ここで誤魔化しても、バレている気がした。

百合は正直に言ってしまおうと決意した。


「…日向先輩と同じ本を読めば、日向先輩のことがわかると思ったからです。」


‐やっぱり、この子…。‐


彼方の中に黒い感情が渦巻く。

それでも、日向のようにポーカーフェイスを崩さない。


「それは…俺のこと、好きなのか?」


「…それは…っ」


顔を赤くして口ごもる百合。


‐…日向のことが、好きなんだ…。‐


彼方は心がカラカラに乾いていくような気がした。

それでも、日向らしく。

大丈夫だ。一番近くで日向を見てきた自分にはできる。

あと一押し。


「俺は…新田のこと…好き、だけどな。」


クールに。大事なことはゆっくり、少し恥ずかしそうに素っ気なく。

そうだ日向ならきっとこうする。こう言う。


「ほ、本当…ですか…っ?私…っ、私も…ずっと…。」


途切れ途切れの期待交じりの声。

百合は口元を手で覆い、感激のあまり瞳から涙が滲む。

そんな百合にそっと近づき、腕の中に閉じ込める。

そして優しく頭を撫でてやる。
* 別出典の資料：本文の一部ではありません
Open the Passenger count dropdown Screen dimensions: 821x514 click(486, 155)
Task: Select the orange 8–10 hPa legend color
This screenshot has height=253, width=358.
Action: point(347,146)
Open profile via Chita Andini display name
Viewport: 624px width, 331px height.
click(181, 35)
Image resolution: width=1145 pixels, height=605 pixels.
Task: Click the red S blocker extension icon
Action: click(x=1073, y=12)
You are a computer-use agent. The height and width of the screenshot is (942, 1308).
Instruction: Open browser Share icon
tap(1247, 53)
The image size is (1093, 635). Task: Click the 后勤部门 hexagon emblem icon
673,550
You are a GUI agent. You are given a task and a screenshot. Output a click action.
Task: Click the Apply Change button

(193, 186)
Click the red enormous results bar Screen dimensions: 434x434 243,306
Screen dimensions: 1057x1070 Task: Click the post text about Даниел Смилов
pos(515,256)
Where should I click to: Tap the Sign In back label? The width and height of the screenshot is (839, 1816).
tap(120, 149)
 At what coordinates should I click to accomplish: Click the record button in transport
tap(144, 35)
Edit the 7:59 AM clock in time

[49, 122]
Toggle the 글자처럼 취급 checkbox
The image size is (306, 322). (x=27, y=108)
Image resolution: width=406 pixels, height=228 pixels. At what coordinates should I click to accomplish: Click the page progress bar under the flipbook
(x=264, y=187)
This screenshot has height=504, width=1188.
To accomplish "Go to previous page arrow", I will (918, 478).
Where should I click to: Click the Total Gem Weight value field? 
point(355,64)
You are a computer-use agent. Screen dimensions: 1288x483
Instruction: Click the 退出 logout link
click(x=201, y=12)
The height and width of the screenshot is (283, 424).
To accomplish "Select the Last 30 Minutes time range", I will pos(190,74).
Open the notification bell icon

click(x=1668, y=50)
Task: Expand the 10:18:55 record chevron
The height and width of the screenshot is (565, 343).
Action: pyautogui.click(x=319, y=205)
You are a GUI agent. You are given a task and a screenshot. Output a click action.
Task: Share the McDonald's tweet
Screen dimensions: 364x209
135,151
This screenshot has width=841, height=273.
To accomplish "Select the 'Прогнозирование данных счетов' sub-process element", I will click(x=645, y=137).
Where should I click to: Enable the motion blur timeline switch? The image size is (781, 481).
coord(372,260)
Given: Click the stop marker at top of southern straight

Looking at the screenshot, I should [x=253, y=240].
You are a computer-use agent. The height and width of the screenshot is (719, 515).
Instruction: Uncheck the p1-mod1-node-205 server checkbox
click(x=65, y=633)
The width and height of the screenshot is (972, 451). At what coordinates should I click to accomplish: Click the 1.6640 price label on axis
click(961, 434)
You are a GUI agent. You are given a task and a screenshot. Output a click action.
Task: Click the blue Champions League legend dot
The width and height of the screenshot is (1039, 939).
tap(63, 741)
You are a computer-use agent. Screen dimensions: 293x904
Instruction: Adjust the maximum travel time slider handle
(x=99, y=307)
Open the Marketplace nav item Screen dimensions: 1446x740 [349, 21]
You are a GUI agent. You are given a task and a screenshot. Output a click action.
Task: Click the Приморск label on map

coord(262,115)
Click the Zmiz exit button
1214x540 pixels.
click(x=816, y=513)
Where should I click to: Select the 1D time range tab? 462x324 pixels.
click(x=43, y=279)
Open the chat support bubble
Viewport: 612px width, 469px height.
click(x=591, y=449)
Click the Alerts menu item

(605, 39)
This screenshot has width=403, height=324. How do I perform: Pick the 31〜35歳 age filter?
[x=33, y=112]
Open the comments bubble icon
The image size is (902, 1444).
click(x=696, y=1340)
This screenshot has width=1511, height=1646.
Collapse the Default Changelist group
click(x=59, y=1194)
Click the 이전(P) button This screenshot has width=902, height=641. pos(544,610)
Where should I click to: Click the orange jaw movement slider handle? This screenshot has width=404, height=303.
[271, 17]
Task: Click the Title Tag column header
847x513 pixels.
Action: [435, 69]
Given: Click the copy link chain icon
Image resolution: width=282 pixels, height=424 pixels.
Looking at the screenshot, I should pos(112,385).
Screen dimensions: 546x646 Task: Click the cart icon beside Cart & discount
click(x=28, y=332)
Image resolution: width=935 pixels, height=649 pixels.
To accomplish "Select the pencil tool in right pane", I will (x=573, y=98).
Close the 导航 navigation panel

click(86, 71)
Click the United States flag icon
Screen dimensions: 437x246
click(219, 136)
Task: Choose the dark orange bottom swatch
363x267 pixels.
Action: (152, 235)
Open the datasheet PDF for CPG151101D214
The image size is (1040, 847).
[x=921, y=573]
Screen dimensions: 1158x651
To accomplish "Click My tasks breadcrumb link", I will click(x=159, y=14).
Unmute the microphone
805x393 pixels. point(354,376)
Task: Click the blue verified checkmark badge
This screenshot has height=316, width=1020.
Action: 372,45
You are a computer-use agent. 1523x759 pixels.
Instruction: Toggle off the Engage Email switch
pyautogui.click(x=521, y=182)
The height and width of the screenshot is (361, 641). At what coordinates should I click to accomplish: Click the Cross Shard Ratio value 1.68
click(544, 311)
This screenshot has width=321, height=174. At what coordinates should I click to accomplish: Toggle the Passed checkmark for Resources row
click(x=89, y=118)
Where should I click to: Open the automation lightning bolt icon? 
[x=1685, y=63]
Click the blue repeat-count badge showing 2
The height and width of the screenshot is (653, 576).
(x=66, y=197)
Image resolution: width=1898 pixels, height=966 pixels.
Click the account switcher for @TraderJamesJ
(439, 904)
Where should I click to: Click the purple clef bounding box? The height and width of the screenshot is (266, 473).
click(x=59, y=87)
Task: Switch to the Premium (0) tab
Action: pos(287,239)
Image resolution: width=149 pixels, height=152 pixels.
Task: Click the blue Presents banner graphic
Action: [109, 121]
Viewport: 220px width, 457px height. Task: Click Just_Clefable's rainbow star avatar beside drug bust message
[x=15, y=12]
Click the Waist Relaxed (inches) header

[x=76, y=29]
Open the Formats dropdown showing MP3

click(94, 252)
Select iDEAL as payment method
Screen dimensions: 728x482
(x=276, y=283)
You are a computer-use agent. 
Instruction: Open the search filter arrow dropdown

完璧だ。


-…何がずっとだよ。たかが二ヶ月だろ…。-


ずっと隣で日向を見てきた自分とは違う。

こんな薄っぺらい恋心で、日向を奪われるのは耐えられない。

この女を日向に近づけさせない。


「ああ。だから、付き合ってほしい。」


百合は静かに頷いた。




‐ほら、この子も、ただの馬鹿なんだ。‐





彼方は心の中で目の前の少女を、嘲笑った。